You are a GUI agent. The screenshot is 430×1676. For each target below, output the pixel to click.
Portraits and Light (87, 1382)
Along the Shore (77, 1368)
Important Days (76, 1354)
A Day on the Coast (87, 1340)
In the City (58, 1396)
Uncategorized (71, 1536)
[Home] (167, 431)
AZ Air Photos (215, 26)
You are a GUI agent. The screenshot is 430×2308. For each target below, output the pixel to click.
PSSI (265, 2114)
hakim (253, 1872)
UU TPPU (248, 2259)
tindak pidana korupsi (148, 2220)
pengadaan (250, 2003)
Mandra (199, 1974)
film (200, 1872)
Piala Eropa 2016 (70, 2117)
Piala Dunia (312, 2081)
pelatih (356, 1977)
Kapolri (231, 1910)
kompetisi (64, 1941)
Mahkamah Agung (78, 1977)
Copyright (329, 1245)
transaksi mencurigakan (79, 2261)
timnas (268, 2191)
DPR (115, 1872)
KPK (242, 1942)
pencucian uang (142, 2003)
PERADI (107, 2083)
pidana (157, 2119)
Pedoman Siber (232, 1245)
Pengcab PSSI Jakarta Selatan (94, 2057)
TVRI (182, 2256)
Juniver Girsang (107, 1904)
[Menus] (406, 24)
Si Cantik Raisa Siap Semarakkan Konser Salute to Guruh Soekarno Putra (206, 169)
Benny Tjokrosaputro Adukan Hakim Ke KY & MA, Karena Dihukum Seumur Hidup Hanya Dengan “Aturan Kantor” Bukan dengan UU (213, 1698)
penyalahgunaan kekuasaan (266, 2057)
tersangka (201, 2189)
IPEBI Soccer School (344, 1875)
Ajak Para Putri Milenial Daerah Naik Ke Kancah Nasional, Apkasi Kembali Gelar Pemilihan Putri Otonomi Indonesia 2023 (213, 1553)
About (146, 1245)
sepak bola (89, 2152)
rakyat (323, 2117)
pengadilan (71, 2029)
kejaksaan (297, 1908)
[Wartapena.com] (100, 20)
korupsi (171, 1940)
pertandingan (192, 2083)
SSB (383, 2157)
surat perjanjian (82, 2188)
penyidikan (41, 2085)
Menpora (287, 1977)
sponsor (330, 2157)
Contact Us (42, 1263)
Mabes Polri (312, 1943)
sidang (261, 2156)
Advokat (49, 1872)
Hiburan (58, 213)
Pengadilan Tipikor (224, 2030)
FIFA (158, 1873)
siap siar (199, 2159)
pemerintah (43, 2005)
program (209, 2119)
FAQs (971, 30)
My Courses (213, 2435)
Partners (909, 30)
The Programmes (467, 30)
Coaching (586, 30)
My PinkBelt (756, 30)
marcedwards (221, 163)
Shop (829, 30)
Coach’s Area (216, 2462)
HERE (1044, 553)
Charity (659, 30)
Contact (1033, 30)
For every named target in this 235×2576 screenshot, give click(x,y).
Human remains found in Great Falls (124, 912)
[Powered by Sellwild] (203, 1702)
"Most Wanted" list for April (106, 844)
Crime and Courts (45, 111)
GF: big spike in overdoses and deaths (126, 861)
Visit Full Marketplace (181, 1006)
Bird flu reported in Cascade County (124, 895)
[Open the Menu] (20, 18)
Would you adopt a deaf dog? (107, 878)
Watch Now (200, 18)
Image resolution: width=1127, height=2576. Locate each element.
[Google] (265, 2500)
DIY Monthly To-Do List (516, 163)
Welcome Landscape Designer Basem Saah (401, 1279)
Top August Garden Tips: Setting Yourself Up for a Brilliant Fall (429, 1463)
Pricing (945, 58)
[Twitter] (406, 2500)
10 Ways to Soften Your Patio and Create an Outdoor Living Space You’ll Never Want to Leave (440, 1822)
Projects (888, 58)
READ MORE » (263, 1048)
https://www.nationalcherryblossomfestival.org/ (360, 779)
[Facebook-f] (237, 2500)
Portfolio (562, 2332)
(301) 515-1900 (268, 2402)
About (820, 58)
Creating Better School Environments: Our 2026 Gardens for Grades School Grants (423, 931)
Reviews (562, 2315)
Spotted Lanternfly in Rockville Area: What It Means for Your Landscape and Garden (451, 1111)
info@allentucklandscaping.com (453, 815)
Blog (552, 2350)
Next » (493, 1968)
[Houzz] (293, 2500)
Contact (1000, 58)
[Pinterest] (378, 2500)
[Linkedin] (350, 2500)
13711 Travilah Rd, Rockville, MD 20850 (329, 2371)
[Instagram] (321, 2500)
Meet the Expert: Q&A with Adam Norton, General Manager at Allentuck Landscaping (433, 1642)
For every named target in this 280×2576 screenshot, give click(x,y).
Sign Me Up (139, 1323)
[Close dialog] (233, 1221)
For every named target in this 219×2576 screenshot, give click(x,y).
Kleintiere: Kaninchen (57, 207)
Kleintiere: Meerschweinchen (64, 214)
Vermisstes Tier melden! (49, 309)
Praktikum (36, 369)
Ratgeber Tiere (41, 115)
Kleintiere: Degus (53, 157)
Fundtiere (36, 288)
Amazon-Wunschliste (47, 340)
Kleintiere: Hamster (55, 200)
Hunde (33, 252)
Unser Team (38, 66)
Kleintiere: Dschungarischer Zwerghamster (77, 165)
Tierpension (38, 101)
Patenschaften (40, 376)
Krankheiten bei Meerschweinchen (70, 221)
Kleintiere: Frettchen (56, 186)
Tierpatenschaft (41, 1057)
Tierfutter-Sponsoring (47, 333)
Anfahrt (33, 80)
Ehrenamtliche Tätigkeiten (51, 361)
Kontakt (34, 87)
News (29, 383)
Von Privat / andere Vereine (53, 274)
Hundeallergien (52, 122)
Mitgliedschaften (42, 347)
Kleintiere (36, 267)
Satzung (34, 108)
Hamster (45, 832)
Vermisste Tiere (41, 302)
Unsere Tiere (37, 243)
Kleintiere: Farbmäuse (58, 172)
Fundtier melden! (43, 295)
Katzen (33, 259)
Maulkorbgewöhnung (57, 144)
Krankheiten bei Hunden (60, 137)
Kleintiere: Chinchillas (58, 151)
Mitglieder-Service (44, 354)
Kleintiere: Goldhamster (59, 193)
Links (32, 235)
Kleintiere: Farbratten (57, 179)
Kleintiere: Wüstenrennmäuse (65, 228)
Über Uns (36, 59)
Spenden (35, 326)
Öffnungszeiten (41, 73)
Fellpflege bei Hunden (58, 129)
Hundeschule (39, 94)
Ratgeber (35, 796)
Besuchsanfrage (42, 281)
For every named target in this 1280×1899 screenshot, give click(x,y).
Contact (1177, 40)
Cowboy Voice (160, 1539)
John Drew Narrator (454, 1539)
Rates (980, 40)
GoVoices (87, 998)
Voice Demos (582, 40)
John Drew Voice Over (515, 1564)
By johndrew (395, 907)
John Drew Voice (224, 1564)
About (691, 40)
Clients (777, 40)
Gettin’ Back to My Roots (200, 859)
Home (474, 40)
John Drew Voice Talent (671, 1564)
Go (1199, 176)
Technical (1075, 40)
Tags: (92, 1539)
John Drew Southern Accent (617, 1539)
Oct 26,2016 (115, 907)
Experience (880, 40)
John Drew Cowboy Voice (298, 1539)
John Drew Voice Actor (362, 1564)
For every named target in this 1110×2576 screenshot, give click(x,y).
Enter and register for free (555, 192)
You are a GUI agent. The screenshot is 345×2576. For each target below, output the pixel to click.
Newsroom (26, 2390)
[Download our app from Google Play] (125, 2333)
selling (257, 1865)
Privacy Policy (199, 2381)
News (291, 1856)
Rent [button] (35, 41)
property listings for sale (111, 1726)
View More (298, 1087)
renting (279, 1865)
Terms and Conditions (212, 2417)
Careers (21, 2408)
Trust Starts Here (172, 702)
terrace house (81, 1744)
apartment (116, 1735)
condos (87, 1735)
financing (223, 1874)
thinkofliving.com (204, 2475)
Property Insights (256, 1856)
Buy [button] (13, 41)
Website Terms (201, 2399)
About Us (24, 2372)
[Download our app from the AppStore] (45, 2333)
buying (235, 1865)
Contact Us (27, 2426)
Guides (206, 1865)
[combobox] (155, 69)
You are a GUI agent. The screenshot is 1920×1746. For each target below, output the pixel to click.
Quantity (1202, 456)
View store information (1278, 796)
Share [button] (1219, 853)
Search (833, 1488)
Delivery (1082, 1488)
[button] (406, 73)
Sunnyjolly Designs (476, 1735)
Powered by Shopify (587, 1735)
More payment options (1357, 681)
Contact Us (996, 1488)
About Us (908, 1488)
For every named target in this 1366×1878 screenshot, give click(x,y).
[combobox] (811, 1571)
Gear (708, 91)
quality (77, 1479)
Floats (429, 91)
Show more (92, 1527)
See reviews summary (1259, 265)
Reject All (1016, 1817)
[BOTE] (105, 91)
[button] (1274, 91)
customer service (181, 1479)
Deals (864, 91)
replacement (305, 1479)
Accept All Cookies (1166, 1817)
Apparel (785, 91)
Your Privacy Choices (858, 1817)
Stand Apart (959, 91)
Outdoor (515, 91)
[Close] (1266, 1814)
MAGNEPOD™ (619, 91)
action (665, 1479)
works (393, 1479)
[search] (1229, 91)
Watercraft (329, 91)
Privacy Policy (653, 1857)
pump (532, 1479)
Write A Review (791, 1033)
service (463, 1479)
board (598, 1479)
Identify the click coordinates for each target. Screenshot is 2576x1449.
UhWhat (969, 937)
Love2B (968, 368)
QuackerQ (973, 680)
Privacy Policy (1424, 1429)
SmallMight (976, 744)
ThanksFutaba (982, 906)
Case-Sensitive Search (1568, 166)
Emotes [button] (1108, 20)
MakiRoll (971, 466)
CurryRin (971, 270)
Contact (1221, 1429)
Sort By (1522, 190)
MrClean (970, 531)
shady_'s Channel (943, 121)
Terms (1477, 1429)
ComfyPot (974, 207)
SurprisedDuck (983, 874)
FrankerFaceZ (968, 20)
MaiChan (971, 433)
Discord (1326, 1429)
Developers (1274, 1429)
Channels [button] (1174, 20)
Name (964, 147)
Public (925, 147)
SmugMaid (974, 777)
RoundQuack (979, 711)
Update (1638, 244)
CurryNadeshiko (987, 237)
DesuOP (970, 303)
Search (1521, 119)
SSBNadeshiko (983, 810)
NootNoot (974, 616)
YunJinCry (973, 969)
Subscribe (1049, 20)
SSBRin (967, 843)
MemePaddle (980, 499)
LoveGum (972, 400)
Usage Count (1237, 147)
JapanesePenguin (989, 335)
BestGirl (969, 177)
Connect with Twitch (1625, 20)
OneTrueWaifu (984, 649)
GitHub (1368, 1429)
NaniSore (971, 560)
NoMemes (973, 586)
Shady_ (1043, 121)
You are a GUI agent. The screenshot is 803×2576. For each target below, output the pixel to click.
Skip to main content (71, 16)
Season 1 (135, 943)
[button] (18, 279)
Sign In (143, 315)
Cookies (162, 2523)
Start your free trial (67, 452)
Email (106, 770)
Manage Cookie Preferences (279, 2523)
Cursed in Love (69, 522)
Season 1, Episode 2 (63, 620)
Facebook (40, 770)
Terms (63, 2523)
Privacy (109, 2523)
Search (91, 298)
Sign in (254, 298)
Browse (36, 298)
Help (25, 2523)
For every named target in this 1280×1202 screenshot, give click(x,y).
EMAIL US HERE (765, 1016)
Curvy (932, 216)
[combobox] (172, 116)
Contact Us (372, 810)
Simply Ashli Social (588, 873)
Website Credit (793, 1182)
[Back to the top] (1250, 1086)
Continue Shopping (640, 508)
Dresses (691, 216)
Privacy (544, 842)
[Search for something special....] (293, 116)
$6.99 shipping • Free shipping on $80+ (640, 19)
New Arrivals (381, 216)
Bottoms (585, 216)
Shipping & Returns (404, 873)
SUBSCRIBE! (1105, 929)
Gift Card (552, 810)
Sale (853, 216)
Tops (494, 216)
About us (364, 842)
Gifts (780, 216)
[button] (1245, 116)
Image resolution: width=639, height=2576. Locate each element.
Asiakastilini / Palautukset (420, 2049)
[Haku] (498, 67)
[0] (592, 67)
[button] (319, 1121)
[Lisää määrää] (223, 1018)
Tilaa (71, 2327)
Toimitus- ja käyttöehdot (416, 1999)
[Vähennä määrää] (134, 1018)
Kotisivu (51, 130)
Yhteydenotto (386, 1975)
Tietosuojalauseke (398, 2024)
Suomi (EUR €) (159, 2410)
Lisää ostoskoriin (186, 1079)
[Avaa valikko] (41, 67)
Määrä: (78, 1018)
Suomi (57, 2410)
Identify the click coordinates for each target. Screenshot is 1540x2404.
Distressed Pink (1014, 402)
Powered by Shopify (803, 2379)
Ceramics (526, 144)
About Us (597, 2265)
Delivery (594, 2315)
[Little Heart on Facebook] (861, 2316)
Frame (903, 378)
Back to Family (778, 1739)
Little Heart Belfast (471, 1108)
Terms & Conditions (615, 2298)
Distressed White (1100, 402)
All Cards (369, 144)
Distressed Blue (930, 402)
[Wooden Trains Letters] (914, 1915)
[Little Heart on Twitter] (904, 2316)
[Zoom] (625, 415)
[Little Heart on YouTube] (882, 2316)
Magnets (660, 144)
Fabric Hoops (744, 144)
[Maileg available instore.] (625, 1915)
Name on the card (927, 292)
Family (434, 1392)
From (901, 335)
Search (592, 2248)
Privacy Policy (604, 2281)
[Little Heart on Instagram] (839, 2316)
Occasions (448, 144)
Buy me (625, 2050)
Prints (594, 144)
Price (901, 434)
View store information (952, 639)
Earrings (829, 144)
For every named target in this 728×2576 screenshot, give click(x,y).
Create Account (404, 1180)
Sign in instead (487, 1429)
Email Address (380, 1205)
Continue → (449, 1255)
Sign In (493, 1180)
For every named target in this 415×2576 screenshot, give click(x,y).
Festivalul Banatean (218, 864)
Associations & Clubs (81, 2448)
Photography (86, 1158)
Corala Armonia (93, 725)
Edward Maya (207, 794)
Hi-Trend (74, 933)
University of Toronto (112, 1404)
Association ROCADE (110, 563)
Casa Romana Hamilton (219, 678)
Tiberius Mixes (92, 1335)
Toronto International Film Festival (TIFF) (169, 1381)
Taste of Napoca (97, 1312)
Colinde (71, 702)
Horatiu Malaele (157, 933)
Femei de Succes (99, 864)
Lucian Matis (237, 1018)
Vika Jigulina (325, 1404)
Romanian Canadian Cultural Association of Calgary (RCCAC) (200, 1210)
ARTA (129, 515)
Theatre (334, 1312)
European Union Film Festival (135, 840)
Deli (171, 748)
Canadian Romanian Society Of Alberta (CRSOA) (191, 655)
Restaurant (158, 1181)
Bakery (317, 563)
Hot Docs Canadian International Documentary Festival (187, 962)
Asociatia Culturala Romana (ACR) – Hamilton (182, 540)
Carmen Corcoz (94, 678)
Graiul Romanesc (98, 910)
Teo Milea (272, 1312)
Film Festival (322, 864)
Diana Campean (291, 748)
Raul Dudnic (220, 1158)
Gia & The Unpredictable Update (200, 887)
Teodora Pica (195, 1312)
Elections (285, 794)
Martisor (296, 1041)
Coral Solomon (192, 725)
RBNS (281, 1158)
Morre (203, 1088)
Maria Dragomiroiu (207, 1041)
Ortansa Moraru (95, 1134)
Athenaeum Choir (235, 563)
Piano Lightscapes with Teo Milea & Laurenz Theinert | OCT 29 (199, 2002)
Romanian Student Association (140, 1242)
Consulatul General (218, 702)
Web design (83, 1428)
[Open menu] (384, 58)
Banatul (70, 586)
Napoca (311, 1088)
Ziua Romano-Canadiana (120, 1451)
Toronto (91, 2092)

Instructions for the task: Each line above with the string "Update" should be reported in full.

Response:
Update (1638, 244)
Gia & The Unpredictable Update (200, 887)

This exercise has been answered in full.